- Given information -
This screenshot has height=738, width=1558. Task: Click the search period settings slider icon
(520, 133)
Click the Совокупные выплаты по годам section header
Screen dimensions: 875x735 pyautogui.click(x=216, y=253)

---

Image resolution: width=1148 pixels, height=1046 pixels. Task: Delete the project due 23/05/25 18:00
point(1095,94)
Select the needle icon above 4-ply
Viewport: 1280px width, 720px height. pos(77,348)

---

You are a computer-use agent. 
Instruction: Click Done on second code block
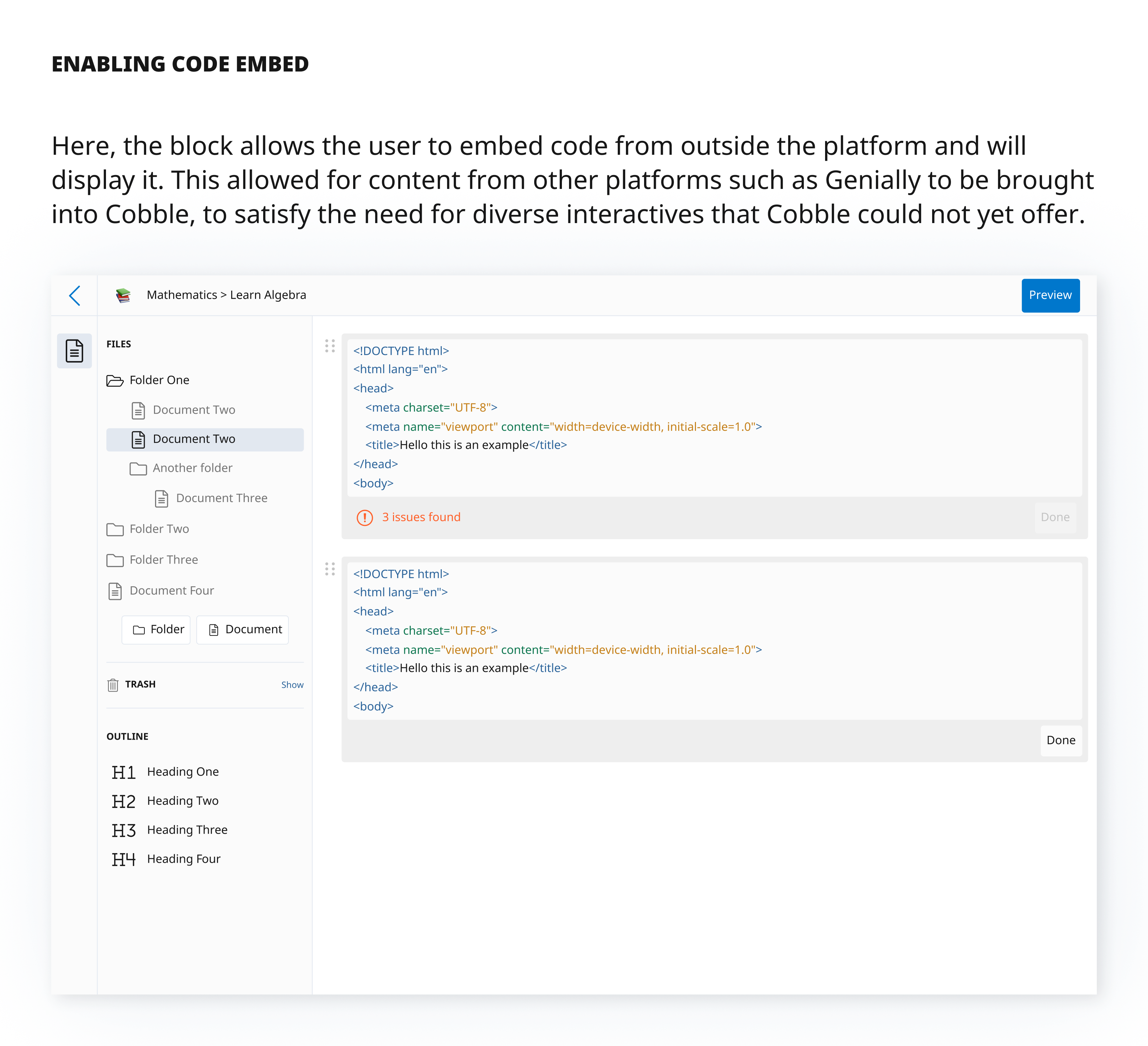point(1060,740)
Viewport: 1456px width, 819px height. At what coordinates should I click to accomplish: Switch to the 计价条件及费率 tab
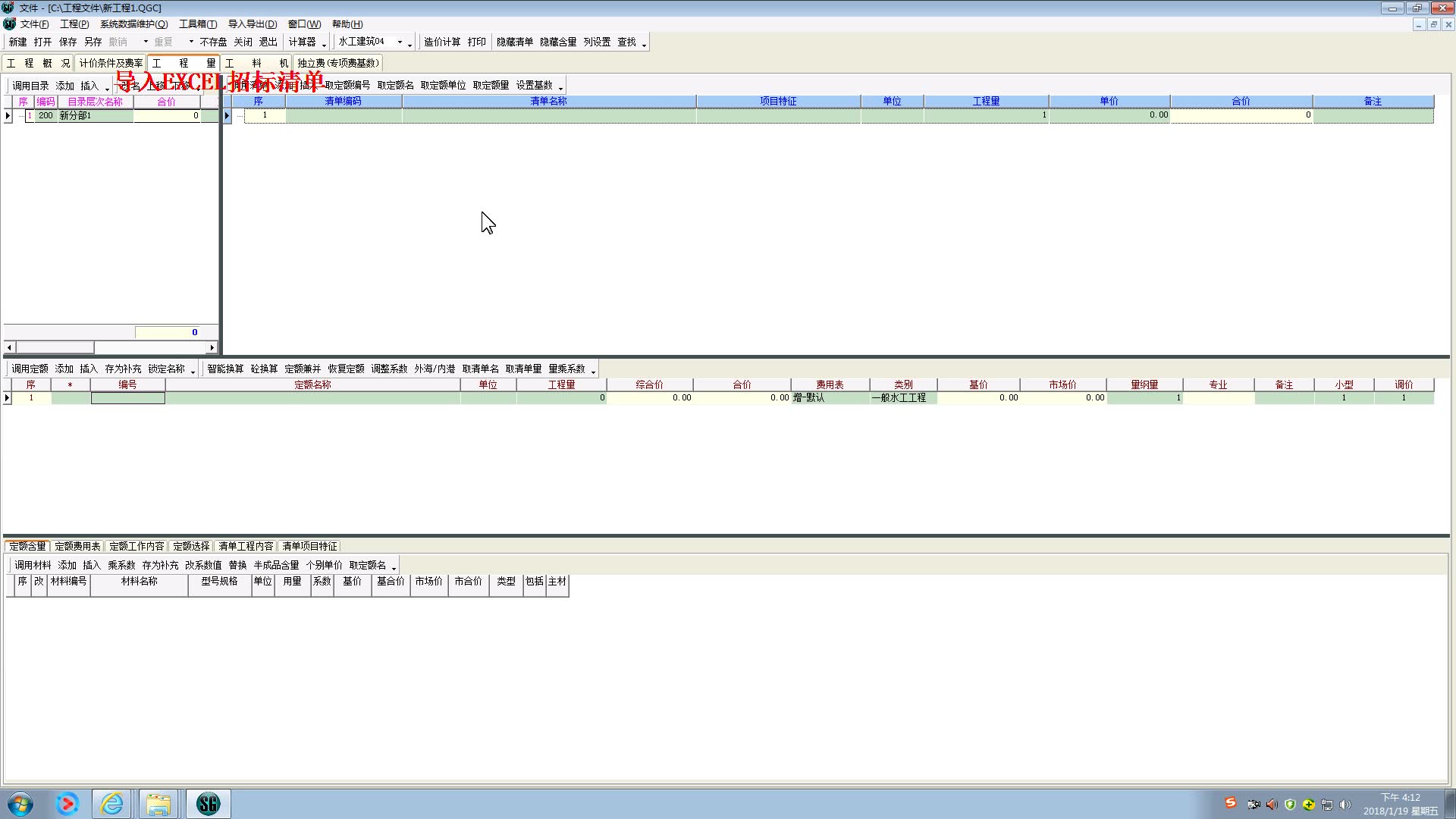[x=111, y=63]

- Set exercise -
Write out the listing verbatim from the line with "You are a computer-use agent." to the line with "[x=111, y=63]", both lines included. Omit the pictures from your answer.

- Response to the task -
You are a computer-use agent. 
Instruction: Click Done on second code block
point(1060,740)
Viewport: 1456px width, 819px height. At what coordinates should I click to accomplish: Switch to the 计价条件及费率 tab
[x=111, y=63]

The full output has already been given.